Mobile Keynote: The Real-World Impact of Information Sharing in the Age of AI

In an age of rapid AI advancement and shifting business priorities, how can we ensure the future of mobile isn't based on stale and outdated patterns of the past that have not served many types of users, such as kids?

Published on:
October 7, 2025

When I gave a keynote at Droidcon Berlin this month, I issued a challenge: we must stop relying on stale mobile development patterns and focus on being innovators and builders of better options. 

A central risk in mobile development today is that AI is cementing our technical history—including our mistakes and poorly optimized solutions—as gospel.
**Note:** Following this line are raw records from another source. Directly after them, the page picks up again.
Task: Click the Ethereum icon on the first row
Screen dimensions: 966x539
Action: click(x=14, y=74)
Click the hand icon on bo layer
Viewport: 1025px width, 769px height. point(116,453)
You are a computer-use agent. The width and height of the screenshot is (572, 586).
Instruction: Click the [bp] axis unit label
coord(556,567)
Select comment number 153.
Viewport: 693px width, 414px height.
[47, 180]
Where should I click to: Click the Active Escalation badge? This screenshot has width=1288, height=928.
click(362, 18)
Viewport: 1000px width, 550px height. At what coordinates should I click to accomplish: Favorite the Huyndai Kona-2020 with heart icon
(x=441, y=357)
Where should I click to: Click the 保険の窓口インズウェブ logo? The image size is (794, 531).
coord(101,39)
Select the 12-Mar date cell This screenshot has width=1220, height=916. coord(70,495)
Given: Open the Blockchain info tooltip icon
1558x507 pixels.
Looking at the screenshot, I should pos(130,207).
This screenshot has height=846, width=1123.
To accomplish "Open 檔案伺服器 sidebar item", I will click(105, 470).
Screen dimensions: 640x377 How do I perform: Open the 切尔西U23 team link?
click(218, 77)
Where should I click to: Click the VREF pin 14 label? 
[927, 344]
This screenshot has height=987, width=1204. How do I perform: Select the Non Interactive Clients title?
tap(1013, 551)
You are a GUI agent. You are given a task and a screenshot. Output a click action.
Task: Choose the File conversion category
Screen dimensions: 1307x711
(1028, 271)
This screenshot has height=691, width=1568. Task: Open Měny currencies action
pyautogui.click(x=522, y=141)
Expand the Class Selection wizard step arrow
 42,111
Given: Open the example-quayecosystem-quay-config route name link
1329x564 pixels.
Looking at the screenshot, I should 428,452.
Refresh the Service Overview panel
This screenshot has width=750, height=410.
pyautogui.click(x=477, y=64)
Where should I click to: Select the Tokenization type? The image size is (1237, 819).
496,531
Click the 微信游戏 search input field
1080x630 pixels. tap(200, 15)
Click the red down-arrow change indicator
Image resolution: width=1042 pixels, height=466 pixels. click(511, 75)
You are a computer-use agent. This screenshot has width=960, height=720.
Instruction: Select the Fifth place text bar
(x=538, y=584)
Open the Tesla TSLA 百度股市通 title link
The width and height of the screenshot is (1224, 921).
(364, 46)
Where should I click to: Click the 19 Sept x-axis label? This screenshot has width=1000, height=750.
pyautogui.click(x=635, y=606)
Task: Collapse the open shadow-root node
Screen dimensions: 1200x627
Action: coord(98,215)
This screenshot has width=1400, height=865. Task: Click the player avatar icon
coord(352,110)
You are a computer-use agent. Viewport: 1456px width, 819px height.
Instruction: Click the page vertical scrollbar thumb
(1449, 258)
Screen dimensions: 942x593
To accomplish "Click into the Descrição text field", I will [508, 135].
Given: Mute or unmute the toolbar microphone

The AI, trained on years of accumulated code, is parroting out aging patterns that have been detrimental to entire classes of users—especially kids.

The AI-amplified "best practices" hyper-prioritize engagement, monetization, and retention, which is why the code patterns it learns have historically not served families well:

  • The Engagement Trap: The most successful patterns AI learns to reproduce are how to build apps designed to maximize stickiness and daily use, Session Time and ARPU (Average Revenue Per User), prioritizing passive consumption and maximizing monetization per user over other healthier digital habits.
  • The Privacy Compromise: AI is training on a mobile ecosystem with a history of prioritizing feature velocity over data integrity, reinforcing patterns that treat strong privacy, accessibility, and robust offline modes as afterthoughts. These are the very features that kids benefit most from.
  • The One-Size-Fits-All UX Sacrifice: For young users, rich, playful, expressive, and accessible interfaces are essential. Historically, delightful visual experiences with native performance were more challenging, resulting in frustrating experiences for users who need immediate, tactile feedback, navigation that works for pre-readers, and delightful features that benefit them, not the business bottom line at their expense.

At Infinite Retry Labs, we are engineering new app building blocks designed for the needs of modern families, ensuring that the next generation of mobile apps champions the unmet needs of families and children in an increasingly digital world.

Watch my full Droidcon 2025 Berlin keynote here:

Engineering for Today’s Families: Better Options for Control

We are not prescribing how families should live, but we are committed to providing better options to parents and kids.

Our approach centers on treating the risk of excessive engagement seriously and engineering features directly into the core foundation.

Our methodology ensures we are providing guardrails, not absolutes:

  • Screen Time Guardrails: We treat high, unmanaged engagement as a risk metric that must be actively managed instead of a metric to be maximized for shareholder value. Our apps include easily configurable engagement safeguards that give parents the tools to configure a healthy digital environment augmented with screen-free options weaved in for better balance.
  • Kid-Centric Privacy & Portability: Our focus is on privacy and portability. The foundation we are building ensures minimal data collection and robust support for offline modes, making the apps functional and safe on-the-go. This ensures that user data and experience belong to the family, not the platform. 

Our Commitment to the Community

The work we are doing in building safer, more delightful, and genuinely inspired mobile options for families will yield architectural insights—especially around Kotlin Multiplatform and Compose Multiplatform—and we are committed to sharing many of those building blocks openly with the community.

By doing so, we empower others to help build more thoughtful mobile offerings for kids and families and help ensure that the next generation of AI-taught mobile developers continues to learn from engineering innovators, and doesn’t just teach our industry’s past mistakes.